5. Specific Causation
The plaintiffs next object to several of Dr. Feagins's specific causation opinions on the grounds that they are unreliable. I will address each objection in turn.
The plaintiffs begin by challenging the reliability of all of Dr. Feagins's specific causation opinions, arguing such opinions are unreliable because Dr. Feagins's expert testimony was prepared solely for the purposes of litigation. The plaintiffs, however, do not point to any specific opinion that is unreliable for this reason. As long as expert testimony is otherwise reliable, I will not exclude it on the sole basis that the opinions arose during litigation. See Tyree v. Bos. Sci. Corp., 54 F. Supp. 3d at 518; and Daubert v. Merrell Dow Pharm., Inc., 43 F.3d 1311, 1317 (9th Cir.1995) ("That an expert testifies for money does not necessarily cast doubt on the reliability of his testimony, as few experts appear in court merely as an eleemosynary gesture."). Thus, the plaintiffs' motion is DENIED on this point.
Next, the plaintiffs challenge opinions that Dr. Feagins makes regarding whether a pinching sensation that Ms. Flandro felt in her bladder was a symptom laid out in the DFU. As explained above, Dr. Feagins is not qualified to opine on the DFU. Thus, I need not determine the reliability of these specific opinions to exclude them. Accordingly, to the extent that Dr. Feagins's specific causation opinions relate to the DFU, such opinions are EXCLUDED.
Finally, the plaintiffs argue that Dr. Feagins's specific causation opinions should be excluded because Dr. Feagins conducted an improper differential diagnosis, wrongly ruled out alternative causes, and provided unreliable opinions.
BSC contends that Dr. Feagins's specific causation opinions are based on reliable facts and data. Dr. Feagins's report illustrated he conducted an adequate differential diagnosis and considered available medical records and the relevant scientific and medical literature. The plaintiffs' objections to Dr. Feagins's expert testimony, while valid for challenging the weight of Dr. Feagins's opinions on cross-examination, do not form a sufficient basis for excluding his opinions. Therefore, I DENY the plaintiffs' motion on these points.
In short, the plaintiffs' Motion to Exclude the Opinions and Testimony of Dr. Feagins is GRANTED in part; DENIED in part; and RESERVED in part.
F. Ricardo Caraballo, M.D. Dr.

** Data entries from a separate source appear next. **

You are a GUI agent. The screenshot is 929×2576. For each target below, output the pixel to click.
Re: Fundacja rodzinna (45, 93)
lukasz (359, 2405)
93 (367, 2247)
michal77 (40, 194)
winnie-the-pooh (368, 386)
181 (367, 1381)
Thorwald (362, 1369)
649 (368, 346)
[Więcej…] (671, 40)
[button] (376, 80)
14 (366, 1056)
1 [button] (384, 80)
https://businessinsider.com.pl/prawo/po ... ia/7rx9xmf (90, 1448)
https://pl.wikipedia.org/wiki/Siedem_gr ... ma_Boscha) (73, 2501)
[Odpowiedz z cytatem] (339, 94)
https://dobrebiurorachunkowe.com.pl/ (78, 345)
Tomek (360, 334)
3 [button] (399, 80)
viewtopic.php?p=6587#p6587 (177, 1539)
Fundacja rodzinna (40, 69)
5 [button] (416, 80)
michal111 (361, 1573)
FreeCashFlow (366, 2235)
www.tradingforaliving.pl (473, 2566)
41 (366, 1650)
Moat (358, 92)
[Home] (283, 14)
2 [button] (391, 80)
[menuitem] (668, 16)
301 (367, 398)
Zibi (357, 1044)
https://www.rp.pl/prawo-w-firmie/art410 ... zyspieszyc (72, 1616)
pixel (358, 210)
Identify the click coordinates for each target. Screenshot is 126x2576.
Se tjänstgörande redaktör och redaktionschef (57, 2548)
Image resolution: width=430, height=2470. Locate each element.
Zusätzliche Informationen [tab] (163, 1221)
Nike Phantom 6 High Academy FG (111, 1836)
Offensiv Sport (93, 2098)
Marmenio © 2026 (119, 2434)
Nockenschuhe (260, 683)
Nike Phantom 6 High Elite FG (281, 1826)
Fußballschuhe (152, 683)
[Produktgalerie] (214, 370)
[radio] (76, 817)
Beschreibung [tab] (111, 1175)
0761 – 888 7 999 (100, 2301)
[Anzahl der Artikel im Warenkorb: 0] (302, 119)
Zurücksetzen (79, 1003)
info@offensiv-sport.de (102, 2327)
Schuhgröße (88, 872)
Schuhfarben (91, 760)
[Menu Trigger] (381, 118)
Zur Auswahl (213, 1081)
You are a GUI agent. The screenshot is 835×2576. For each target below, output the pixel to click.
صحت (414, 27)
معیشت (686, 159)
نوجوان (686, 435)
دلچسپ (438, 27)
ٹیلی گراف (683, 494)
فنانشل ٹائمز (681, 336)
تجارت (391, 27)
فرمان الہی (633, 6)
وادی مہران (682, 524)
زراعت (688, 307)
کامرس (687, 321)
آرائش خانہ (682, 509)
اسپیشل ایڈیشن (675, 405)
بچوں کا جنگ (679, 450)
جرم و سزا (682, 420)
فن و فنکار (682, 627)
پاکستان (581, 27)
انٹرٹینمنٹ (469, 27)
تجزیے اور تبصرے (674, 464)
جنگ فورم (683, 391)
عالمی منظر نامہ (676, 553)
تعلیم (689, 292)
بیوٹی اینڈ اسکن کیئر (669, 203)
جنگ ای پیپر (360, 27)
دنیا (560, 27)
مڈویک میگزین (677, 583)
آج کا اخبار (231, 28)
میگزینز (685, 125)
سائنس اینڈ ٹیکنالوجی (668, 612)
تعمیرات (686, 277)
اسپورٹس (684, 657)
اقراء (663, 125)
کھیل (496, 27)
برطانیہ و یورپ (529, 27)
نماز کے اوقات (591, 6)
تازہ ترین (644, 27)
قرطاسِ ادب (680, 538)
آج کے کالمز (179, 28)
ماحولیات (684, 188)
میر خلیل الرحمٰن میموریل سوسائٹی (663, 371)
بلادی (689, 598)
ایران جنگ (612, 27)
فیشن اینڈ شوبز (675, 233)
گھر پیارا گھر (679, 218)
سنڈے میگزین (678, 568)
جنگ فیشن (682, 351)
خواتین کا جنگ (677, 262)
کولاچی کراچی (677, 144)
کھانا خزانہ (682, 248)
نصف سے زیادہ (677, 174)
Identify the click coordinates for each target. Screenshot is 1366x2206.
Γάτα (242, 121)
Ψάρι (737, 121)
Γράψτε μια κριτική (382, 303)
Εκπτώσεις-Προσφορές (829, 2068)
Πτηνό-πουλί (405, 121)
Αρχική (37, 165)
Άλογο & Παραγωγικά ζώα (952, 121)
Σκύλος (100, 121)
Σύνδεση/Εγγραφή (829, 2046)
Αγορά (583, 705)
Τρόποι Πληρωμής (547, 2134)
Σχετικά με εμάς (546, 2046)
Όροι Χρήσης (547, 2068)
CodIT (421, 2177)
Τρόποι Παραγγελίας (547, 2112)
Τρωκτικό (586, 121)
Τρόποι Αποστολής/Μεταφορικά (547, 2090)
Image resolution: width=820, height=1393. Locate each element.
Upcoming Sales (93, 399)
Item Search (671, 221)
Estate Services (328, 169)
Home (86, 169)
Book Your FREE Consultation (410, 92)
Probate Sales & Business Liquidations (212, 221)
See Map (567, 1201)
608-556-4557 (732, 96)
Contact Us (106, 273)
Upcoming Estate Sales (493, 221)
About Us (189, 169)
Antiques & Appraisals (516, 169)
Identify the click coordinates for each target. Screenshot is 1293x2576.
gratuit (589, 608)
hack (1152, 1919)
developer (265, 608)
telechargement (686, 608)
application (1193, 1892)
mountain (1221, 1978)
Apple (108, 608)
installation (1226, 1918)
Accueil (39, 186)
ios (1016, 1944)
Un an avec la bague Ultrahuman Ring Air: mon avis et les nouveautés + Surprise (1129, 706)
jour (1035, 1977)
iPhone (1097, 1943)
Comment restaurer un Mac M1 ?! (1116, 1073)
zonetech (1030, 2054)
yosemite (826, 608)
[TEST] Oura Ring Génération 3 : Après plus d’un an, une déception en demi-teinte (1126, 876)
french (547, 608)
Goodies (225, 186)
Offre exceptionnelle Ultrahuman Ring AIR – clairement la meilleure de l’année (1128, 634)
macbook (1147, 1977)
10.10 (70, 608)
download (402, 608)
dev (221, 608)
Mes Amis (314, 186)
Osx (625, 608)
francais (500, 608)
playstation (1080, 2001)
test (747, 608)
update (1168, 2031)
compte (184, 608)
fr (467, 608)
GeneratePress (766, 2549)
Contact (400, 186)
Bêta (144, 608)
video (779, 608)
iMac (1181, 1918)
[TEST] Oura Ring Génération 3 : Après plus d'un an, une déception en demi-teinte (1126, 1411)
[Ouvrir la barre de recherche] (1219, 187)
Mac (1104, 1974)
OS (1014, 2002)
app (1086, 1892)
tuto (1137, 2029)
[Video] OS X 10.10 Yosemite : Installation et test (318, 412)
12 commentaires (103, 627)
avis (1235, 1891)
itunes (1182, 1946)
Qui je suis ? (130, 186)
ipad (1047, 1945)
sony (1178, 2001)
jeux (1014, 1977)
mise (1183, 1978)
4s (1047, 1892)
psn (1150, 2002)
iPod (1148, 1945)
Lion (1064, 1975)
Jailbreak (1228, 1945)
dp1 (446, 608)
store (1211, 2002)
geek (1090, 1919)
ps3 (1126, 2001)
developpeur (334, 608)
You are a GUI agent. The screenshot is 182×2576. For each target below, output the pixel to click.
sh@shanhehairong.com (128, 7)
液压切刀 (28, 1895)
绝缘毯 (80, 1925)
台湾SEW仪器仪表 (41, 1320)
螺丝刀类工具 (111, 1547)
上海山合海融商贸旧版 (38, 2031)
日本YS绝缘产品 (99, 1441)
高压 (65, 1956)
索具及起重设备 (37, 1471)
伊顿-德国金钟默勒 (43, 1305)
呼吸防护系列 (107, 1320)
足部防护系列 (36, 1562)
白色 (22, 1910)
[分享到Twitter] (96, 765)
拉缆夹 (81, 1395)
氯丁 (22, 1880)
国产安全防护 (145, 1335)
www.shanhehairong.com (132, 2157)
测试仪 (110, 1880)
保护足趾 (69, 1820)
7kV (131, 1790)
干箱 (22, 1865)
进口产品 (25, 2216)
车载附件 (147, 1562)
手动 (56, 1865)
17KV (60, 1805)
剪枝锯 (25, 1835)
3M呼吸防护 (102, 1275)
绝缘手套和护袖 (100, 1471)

Caraballo is a board-certified urogynecologist whose practice focuses on female pelvic medicine and reconstructive surgery. Dr. Caraballo has extensive experience implanting and removing pelvic mesh devices used for the treatment of SUI.
1. Safety and Efficacy
The plaintiffs first argue that Dr. Caraballo's opinions on the safety and efficacy of the Advantage sling should be excluded because they are not supported by the available medical and scientific literature. According to the plaintiffs, Dr. Caraballo's opinions should be excluded because Dr. Caraballo was unable to cite to a single study that compared the Advantage to other polypropylene retropubic slings. According to Dr. Caraballo's deposition testimony, however, he states that no study specifically compares the Advantage to other polypropylene meshes. Caraballo Dep. 62:14-64:21, Jan. 10, 2015. Dr. Caraballo cited to numerous scientific articles and studies to support his contention that polypropylene mesh slings are generally safe and efficacious. To the extent that Dr. Caraballo is unable to provide scholarship directly comparing the safety and efficacy of the Advantage to that of other mesh devices, such matters go to the weight of his opinion, not its admissibility.
The plaintiffs likewise challenges Dr. Caraballo's opinions as to the Advantage Fit device; however, the Advantage Fit is not at issue in this case. --------
The plaintiffs also argue that Dr. Caraballo's opinions concerning the Advantage's safety and efficacy cannot be supported by his independent knowledge or his clinical experiences. I disagree. Dr. Caraballo has implanted over 1,000 Advantage or Advantage Fit devices, in addition to implanting other pelvic mesh devices. Dr. Caraballo has also published multiple articles on polypropylene mesh for the treatment of pelvic floor disorders. Dr. Caraballo's experience and review and contribution to the medical literature provide a reliable basis for his opinions on this issue. To the extent the plaintiffs believe Dr. Caraballo's experience or knowledge is lacking, she may inquire as to these matters during cross-examination. The plaintiffs' motion on this point is DENIED.
2. Advantage DFU
The plaintiffs next argue that Dr. Caraballo is unqualified to offer opinions on the Advantage's DFU. The plaintiffs state that, not only does Dr. Caraballo admit that he is not an expert in this area, he does not even use the DFU in his practice. The plaintiffs point out that Dr. Caraballo admitted that he did not consult the DFU prior to implanting the Advantage in his patients or before removing the device. Dr. Caraballo opines that the DFU adequately warns of all of the risks and complications that he has personally observed in his practice and that "these devices are not associated with any new risks to patients that I [have] not previously encountered with other pelvic floor surgeries." Caraballo Report 6.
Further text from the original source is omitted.